## TASK PROMPT:
Only the lines below from the one containing "Task: Open Connection Options ellipsis button" to the one containing "The height and width of the screenshot is (952, 1270)." should be repeated, both included and unchanged.

[[ TASK DATA open ]]

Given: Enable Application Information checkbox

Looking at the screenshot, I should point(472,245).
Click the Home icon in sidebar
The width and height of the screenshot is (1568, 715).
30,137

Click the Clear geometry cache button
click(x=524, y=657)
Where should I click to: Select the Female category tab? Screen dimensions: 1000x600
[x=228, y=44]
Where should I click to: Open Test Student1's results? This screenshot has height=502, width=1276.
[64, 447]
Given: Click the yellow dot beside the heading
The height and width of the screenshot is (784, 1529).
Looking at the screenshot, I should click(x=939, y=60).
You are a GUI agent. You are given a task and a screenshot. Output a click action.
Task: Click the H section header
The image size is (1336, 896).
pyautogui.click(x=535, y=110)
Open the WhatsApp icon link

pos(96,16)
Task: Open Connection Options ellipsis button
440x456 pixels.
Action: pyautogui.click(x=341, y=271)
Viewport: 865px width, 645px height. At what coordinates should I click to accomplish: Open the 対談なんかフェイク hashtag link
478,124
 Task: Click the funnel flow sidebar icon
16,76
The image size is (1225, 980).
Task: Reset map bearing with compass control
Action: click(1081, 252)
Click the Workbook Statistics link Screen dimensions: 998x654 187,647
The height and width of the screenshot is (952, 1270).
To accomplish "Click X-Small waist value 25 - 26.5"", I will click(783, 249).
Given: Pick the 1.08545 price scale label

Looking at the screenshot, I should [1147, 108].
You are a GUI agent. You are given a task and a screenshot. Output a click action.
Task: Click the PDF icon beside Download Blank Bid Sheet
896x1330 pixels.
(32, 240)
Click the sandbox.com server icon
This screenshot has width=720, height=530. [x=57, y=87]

[[ TASK DATA closed ]]

## YOUR RESPONSE:
Task: Open Connection Options ellipsis button
440x456 pixels.
Action: pyautogui.click(x=341, y=271)
Viewport: 865px width, 645px height. At what coordinates should I click to accomplish: Open the 対談なんかフェイク hashtag link
478,124
 Task: Click the funnel flow sidebar icon
16,76
The image size is (1225, 980).
Task: Reset map bearing with compass control
Action: click(1081, 252)
Click the Workbook Statistics link Screen dimensions: 998x654 187,647
The height and width of the screenshot is (952, 1270).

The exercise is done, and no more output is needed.